Text block:

[Start of section]

HITInfrastructure

Cloud News

Cloudera Releases Open Sourced, Machine Learning Platform

Cloudera launches self-service platform based on open source and machine learning technology.

Cloudera's latest platform uses open source and machine learning technology.

Source: Thinkstock

By Elizabeth O'Dowd

- Cloudera announced the general availability of the Cloudera Data Science Workbench platform for self-service data analytics using open source technologies and machine learning.

The platform operates directly in the web browser with Python, R, and Scala, giving users the ability to download and experiment with libraries and frameworks in customizable project environments. Cloudera Data Science Workbench is secure and compliant, with support for Hadoop authentication, authorization, encryption, and governance.

"We are entering the golden age of machine learning and it's all about the data. However, data scientists continue to struggle to build and test new analytics projects as fast as they would like, particularly in large scale environments," Cloudera Products Senior Vice President Charles Zedlewski said in a statement. "The Data Science Workbench is a self-service tool that accelerates the ability to build, scale and deploy machine learning solutions.”

“This means that data scientists now have the freedom to share, collaborate and manage their data in a way that best suits them and their enterprise, resulting in an easier and faster path to production."

Cloudera Data Science Workbench integrates with many existing deep learning frameworks including BigDL, a deep learning library for Apache Spark, open sourced by Intel. BigDL works directly within Cloudera's Data Science Workbench and is built to run on distributed Spark/Hadoop infrastructure and performance-optimized to run on Intel Xeon processors.

The integration of BigDL into Data Science Workbench allows organizations to leverage deep learning libraries and tactics on CPU architecture without having to add additional hardware or separate environments. BigDL and Data Science Workbench gives organizations a way to create native Spark data science pipelines and integrate them with BigDL and other Spark/Hadoop components.

"Enterprise customers require a cohesive platform to scale their analytics solutions and maximize their investments,” Intel VP and General Manager of System Technologies and Optimization in the Software and Services Group Michael Greene said in a statement. “BigDL's native integration with Apache Spark brings the world of deep learning to the Apache Spark ecosystem and higher value to enterprise customers.”

“The BigDL framework will help enterprise customers better utilize existing investments to build their analytics capabilities with optimized performance on Intel architecture."

Healthcare organizations need better big data analytics tools to handle all of the unstructured data being constantly collected by connected medical and Internet of Things (IoT) devices. Artificial intelligence (AI) tools are a way organizations can utilize the unstructured data stored in repositories and use it for analytical insight into patient health.

Open source software is an option for healthcare organizations because of the challenges they face concerning budget restraints and how new, more advanced technology will integrate into their health IT infrastructure.

[End of section]

Stored items

[Start of section]

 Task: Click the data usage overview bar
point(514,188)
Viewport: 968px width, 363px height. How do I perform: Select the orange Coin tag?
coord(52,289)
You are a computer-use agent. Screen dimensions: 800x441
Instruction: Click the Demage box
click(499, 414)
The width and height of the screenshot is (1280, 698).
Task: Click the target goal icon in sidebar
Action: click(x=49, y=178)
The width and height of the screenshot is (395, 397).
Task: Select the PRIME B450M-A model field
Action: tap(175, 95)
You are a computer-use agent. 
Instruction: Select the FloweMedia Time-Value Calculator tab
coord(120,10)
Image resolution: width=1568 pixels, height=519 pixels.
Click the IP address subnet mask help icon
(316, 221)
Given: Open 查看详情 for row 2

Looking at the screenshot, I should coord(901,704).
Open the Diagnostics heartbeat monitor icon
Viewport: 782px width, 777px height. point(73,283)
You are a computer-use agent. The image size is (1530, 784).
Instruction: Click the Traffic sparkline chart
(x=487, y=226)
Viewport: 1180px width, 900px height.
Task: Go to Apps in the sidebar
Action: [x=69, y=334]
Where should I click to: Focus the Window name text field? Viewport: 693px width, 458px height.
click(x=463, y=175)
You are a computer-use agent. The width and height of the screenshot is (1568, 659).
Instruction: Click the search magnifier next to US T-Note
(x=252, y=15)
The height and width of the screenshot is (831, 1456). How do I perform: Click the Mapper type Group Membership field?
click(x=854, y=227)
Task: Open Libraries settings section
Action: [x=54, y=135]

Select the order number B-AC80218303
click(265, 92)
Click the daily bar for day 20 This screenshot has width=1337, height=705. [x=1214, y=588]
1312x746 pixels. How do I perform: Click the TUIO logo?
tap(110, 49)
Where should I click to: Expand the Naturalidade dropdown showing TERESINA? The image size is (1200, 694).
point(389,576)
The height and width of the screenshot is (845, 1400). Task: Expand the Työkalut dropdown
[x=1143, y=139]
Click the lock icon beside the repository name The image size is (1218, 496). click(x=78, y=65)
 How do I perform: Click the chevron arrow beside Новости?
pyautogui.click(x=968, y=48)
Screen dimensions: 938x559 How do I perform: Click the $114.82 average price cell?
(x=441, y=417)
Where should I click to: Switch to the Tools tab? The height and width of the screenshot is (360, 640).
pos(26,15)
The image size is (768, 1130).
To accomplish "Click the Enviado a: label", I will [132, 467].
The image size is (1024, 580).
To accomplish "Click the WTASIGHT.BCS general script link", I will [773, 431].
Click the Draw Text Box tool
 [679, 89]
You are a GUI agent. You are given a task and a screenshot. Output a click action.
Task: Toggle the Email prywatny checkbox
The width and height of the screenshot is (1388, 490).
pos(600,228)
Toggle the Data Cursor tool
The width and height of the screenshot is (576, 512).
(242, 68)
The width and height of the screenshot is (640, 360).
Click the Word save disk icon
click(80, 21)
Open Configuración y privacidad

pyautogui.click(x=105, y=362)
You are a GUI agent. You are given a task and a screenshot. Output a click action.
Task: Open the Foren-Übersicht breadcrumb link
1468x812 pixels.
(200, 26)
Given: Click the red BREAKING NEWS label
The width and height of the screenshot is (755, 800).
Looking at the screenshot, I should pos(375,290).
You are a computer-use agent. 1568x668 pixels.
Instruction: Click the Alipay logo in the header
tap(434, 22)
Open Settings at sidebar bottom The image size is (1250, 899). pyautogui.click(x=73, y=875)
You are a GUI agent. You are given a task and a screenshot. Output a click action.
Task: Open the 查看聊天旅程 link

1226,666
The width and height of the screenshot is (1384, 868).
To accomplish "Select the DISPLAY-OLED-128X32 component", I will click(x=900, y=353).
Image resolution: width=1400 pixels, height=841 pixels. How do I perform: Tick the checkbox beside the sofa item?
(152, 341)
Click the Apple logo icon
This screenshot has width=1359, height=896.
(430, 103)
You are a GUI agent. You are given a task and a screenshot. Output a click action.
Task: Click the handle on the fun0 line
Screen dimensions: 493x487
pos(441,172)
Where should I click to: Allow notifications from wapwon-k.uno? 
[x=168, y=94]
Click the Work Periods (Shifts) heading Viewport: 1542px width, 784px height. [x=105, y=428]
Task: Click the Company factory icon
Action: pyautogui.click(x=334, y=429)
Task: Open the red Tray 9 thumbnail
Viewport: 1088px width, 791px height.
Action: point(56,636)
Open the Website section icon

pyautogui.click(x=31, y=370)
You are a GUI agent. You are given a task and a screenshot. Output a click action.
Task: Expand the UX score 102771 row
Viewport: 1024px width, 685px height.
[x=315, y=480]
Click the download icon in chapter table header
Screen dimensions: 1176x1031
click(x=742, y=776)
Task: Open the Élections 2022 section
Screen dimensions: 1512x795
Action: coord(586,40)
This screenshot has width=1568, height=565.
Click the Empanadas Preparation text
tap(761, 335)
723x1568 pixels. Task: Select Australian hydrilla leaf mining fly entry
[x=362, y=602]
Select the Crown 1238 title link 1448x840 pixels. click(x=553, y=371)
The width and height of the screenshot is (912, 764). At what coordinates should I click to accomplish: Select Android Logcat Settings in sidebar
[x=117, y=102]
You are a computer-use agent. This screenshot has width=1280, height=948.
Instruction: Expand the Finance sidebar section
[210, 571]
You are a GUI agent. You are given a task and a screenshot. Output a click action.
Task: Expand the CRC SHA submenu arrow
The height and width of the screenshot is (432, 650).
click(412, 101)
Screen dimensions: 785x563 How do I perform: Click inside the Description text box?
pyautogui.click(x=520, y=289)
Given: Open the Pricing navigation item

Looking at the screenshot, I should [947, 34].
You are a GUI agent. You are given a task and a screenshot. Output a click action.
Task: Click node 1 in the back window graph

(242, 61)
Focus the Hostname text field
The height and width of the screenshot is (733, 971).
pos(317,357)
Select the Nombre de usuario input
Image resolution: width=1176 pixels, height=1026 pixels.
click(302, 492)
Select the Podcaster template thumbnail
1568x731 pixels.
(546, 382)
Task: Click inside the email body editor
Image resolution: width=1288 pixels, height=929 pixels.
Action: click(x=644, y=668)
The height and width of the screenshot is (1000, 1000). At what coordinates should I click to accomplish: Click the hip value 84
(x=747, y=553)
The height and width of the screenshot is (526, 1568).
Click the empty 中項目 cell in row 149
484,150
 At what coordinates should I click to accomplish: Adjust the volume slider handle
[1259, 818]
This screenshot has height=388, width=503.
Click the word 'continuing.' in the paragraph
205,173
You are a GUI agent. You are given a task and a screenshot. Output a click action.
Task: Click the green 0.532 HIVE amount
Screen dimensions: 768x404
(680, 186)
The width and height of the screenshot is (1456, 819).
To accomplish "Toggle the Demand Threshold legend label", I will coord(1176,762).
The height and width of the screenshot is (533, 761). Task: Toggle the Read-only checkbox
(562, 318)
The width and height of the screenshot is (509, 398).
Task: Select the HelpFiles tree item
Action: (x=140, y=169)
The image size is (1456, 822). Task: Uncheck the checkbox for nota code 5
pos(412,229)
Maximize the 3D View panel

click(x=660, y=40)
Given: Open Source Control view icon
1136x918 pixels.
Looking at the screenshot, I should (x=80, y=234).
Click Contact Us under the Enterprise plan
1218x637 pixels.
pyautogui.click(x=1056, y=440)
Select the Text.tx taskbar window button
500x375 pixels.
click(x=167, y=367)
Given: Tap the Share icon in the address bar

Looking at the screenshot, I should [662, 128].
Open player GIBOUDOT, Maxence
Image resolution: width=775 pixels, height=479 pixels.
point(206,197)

[End of section]

Exercise description:
Decide whether each statement below agrees with the Cloudera article, answering yes or no and quoting the words of the article that settle it. (a) The Cloudera Data Science Workbench runs directly in the web browser. (b) BigDL was open sourced by Cloudera. (c) Using BigDL within Data Science Workbench requires organizations to add hardware.

Exercise answer:
(a) Yes: "The platform operates directly in the web browser with Python, R, and Scala"
(b) No: "BigDL, a deep learning library for Apache Spark, open sourced by Intel"
(c) No: "without having to add additional hardware or separate environments"